RECIPE

Apache Iceberg primer

Apache Iceberg is an open table format for huge analytic datasets. It brings ACID transactions, schema evolution, hidden partitioning, and time travel to data lakes sitting on object storage like S3 or GCS. This recipe walks through wiring Iceberg into a Meridian data pipeline so your warehouse stays cheap, queryable, and reproducible.

1Why Iceberg over raw Parquet

Raw Parquet directories rot fast: no atomic writes, no schema enforcement, and partition evolution requires rewriting your entire dataset. Iceberg layers a metadata tree on top of Parquet so every commit is atomic, schema changes are tracked, and old snapshots are queryable for audits or rollbacks.

  • Snapshot isolation across concurrent writers
  • Hidden partitioning — no more partition columns in WHERE clauses
  • Time-travel queries via snapshot ID or timestamp

2Catalog setup

Iceberg needs a catalog to track table metadata pointers. The simplest options are REST catalog, Glue, or Hive.

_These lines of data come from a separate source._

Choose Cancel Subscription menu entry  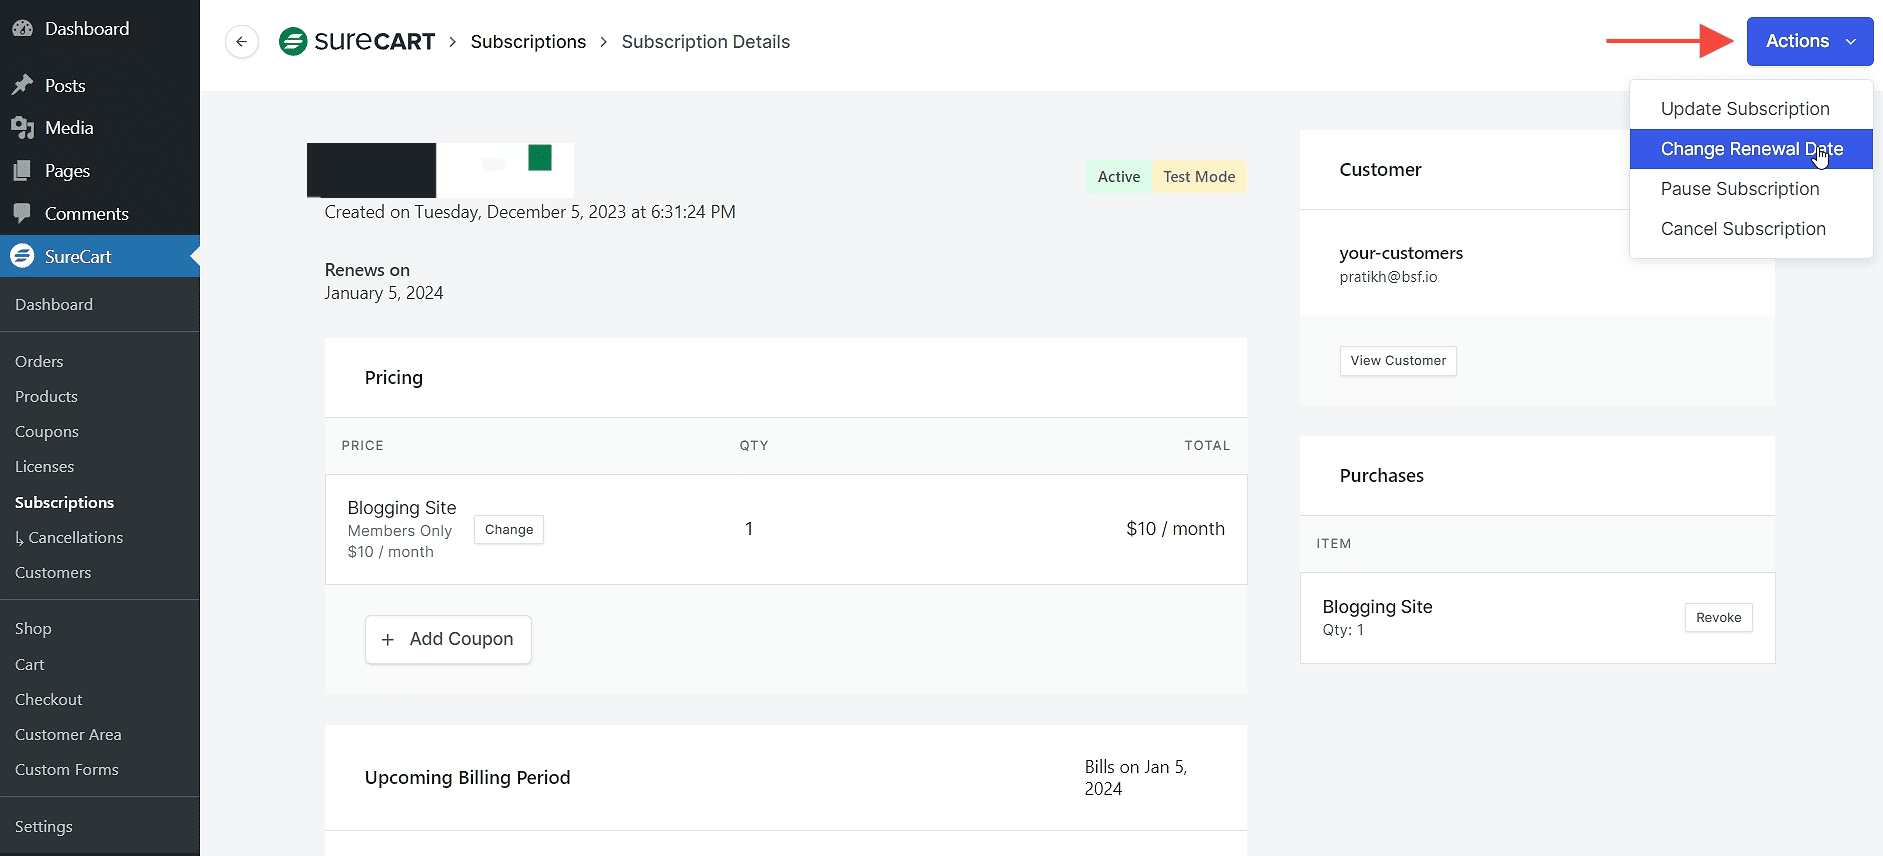click(1742, 229)
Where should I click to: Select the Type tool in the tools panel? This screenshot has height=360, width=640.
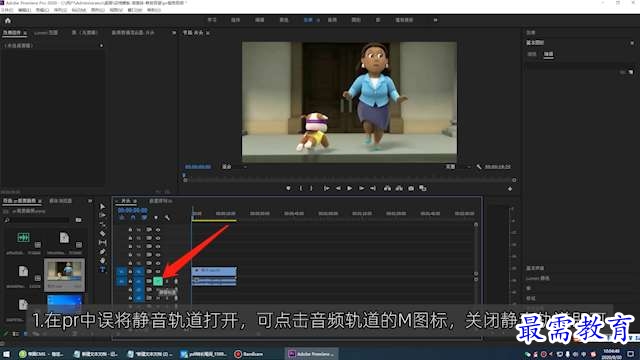click(102, 269)
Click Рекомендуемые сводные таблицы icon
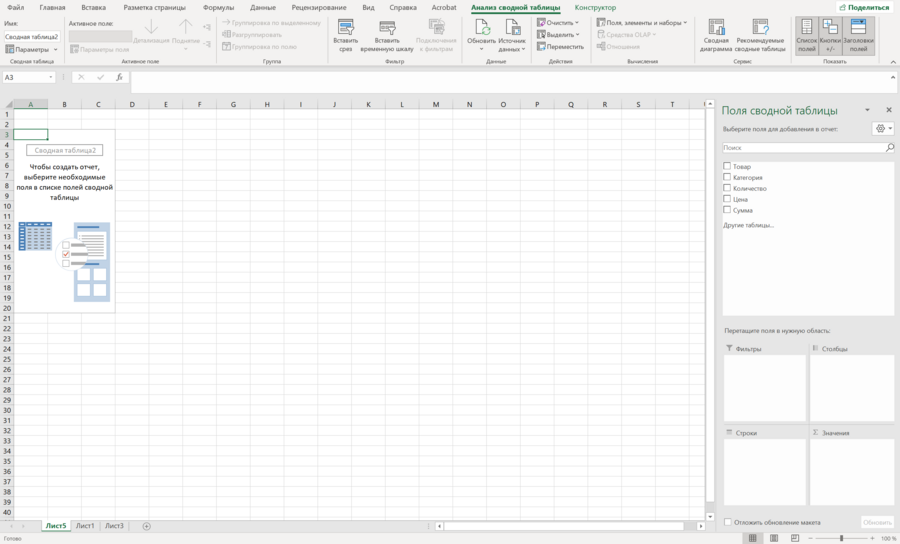Image resolution: width=900 pixels, height=544 pixels. (x=760, y=27)
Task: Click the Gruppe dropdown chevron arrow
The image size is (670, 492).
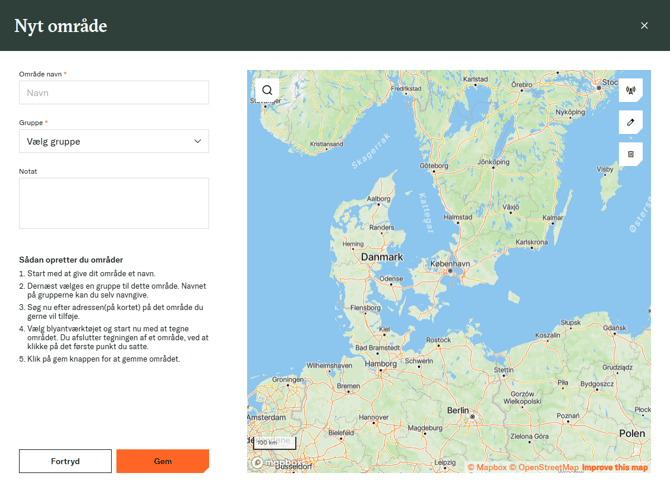Action: pyautogui.click(x=197, y=141)
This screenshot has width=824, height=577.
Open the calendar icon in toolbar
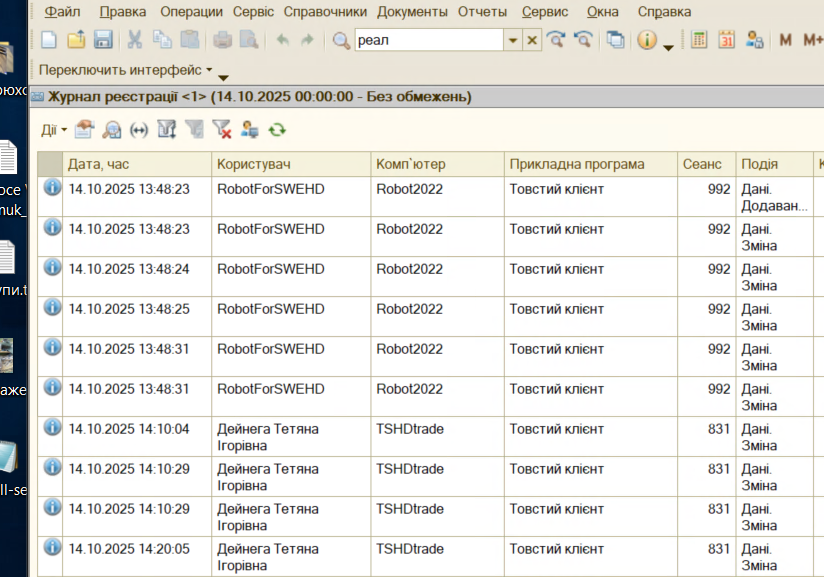(727, 40)
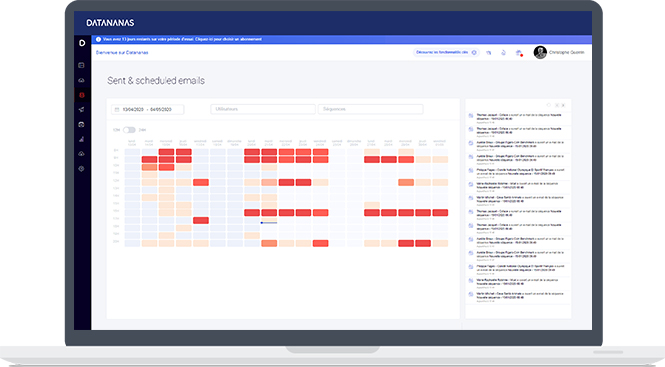The height and width of the screenshot is (367, 665).
Task: Open the first sidebar icon below logo
Action: (x=81, y=65)
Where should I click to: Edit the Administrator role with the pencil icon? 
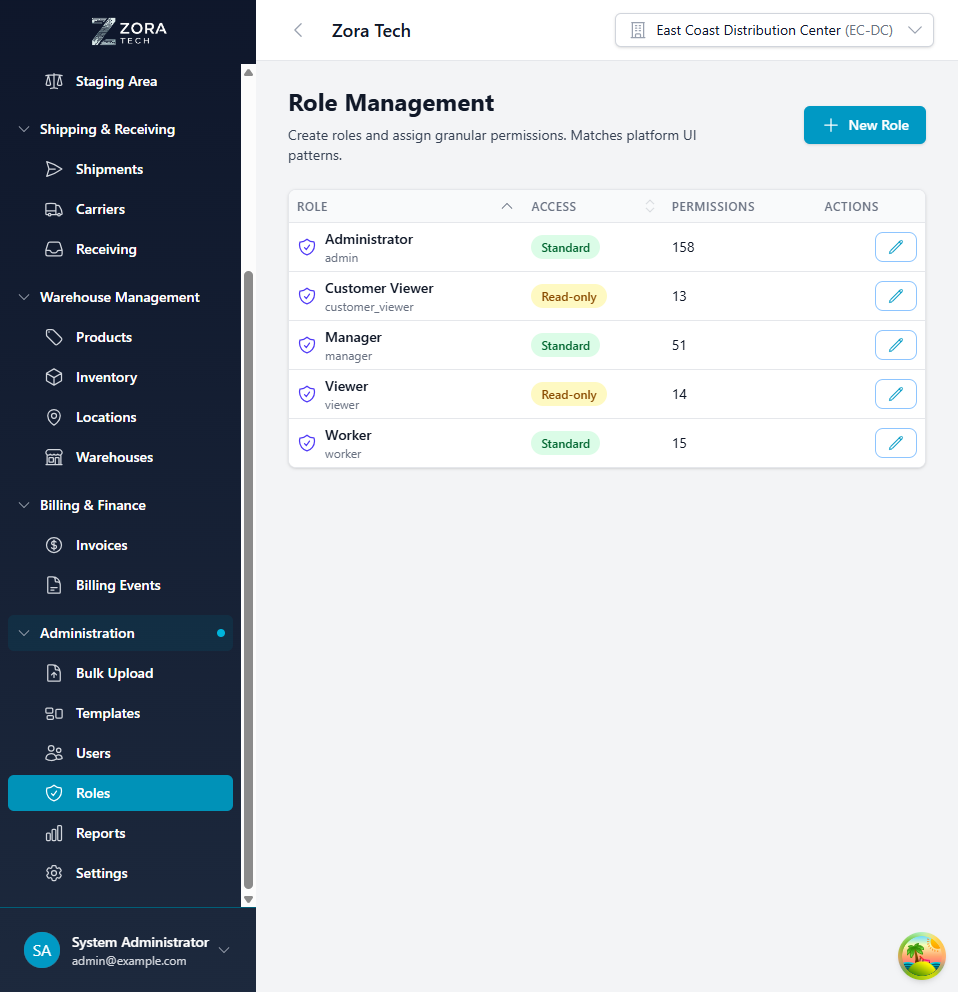point(895,247)
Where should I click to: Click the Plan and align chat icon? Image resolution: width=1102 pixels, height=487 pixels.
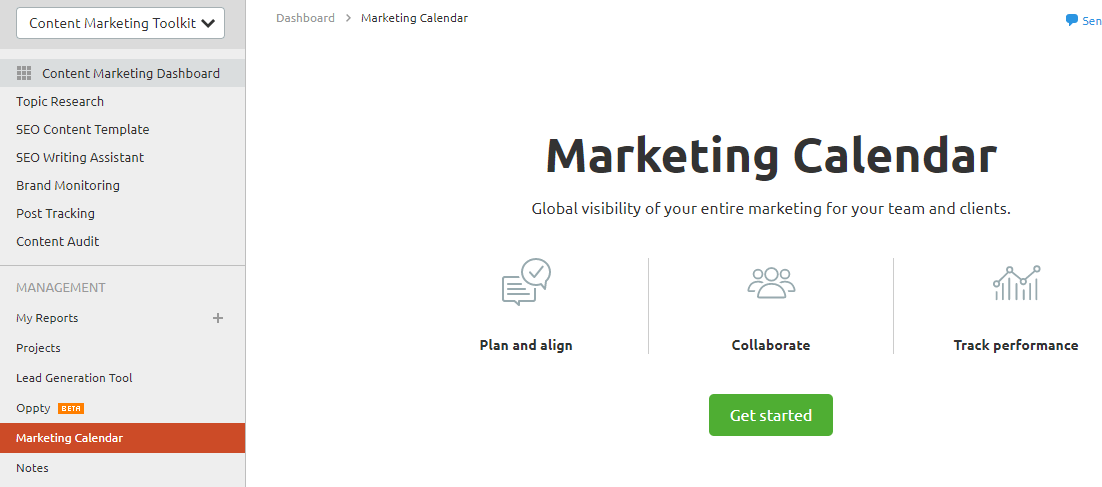coord(526,282)
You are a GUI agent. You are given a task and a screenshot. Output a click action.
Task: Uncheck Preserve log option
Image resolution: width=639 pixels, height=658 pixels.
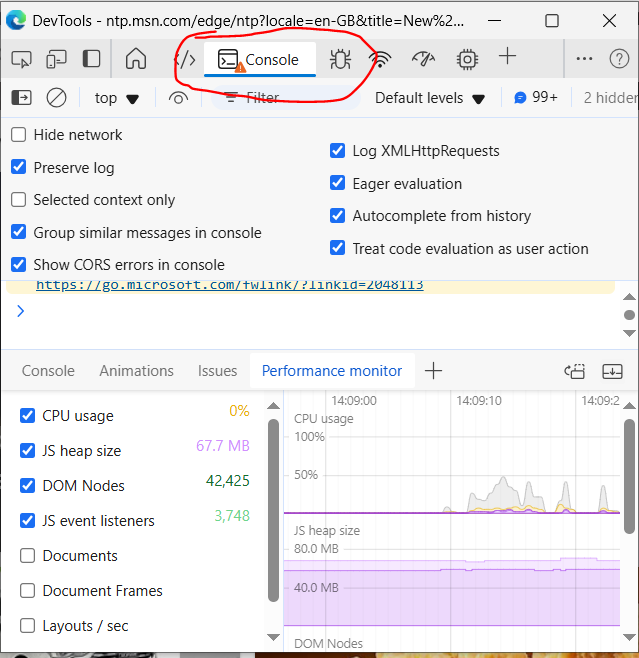point(19,167)

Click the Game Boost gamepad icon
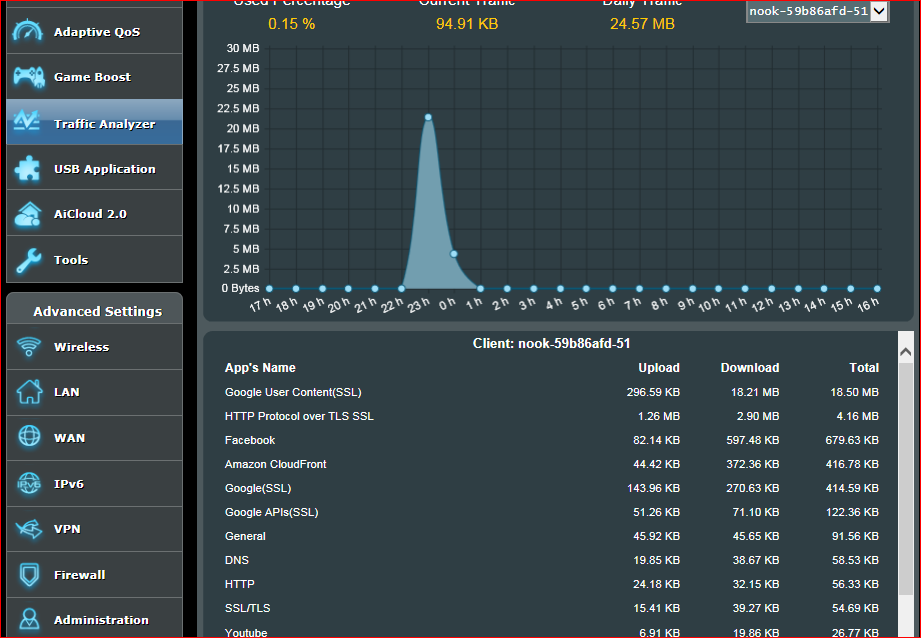click(x=28, y=77)

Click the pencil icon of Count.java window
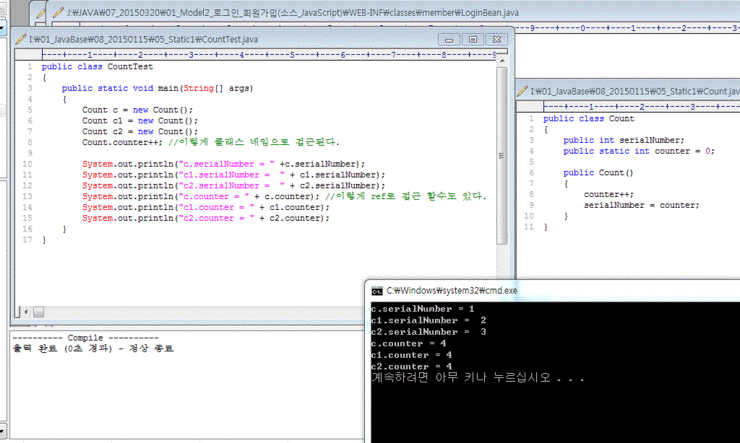point(522,90)
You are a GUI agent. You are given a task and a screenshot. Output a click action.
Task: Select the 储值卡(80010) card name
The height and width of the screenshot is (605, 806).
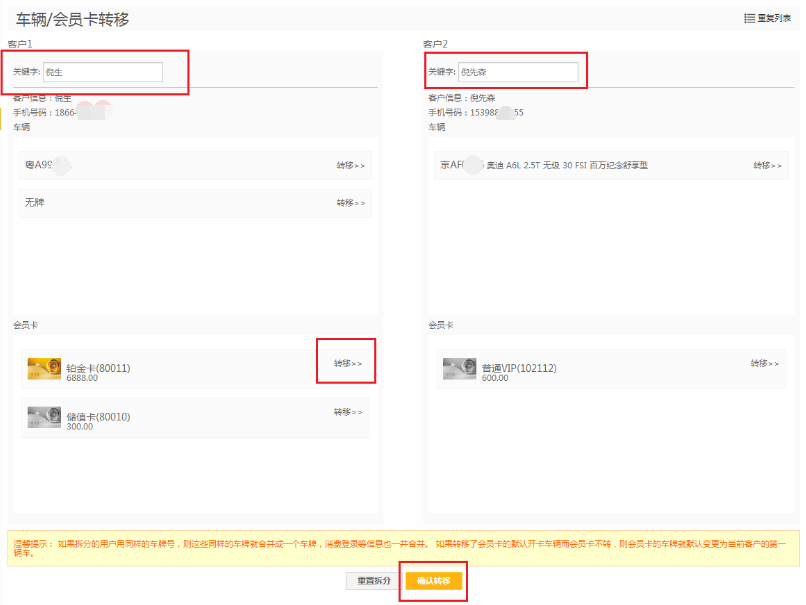(98, 417)
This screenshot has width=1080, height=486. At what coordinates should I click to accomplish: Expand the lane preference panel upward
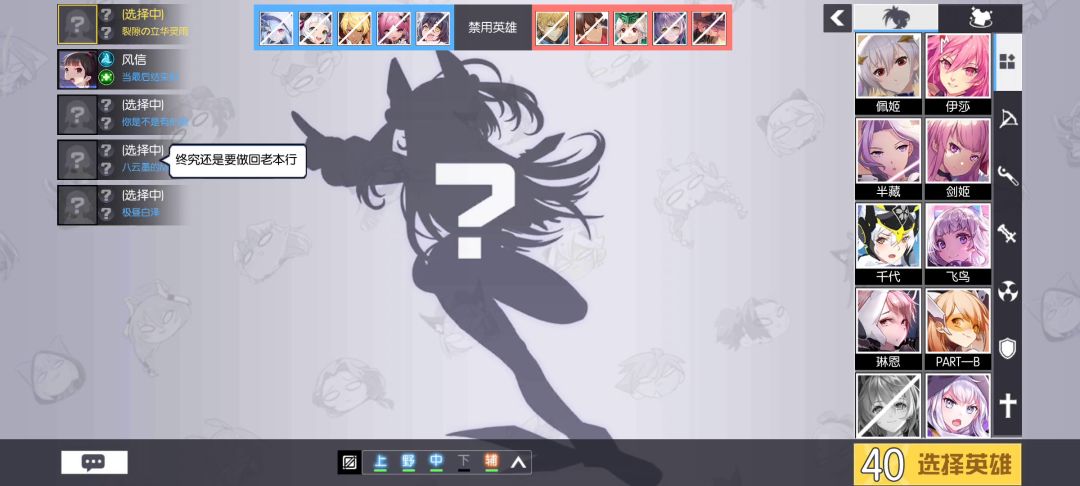pos(518,462)
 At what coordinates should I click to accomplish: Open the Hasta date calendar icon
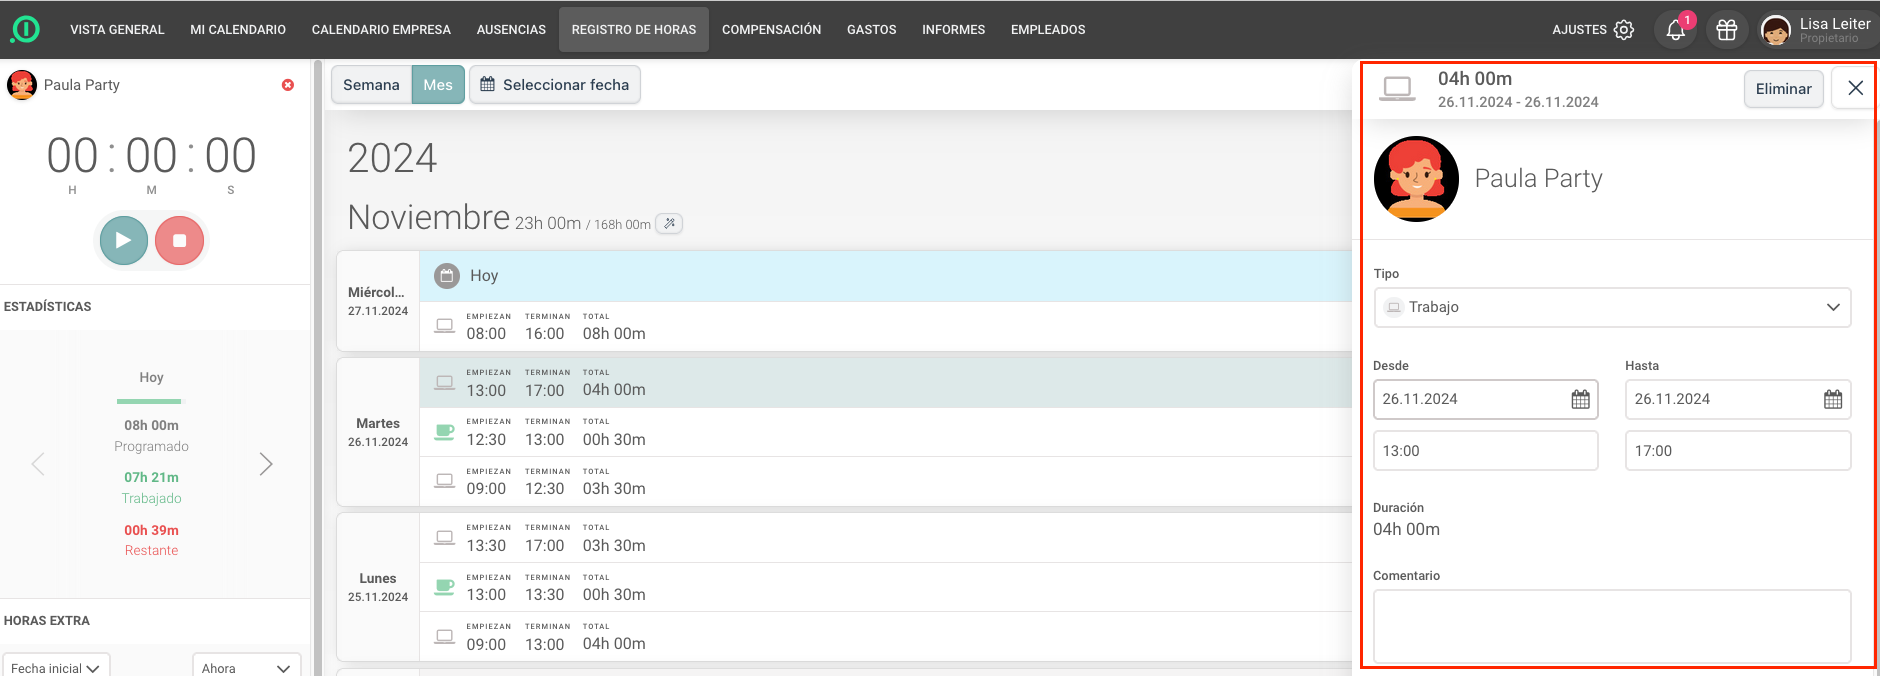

For a Meridian-managed warehouse we recommend the REST catalog because it is engine-agnostic and keeps credentials server-side.

from pyiceberg.catalog import load_catalog

catalog = load_catalog(
    "meridian",
    **{
        "uri": "https://iceberg.meridian.dev",
        "warehouse": "s3://meridian-lake/warehouse",
        "s3.region": "us-east-1",
    },
)

table = catalog.load_table("analytics.events")
df = table.scan().to_pandas()

3Maintenance and compaction

Iceberg tables accumulate small files from streaming writes. Schedule daily compaction to merge them into larger Parquet objects, and expire old snapshots beyond your retention window so storage costs stay flat. Meridian ships a managed maintenance worker that handles both jobs on a cron.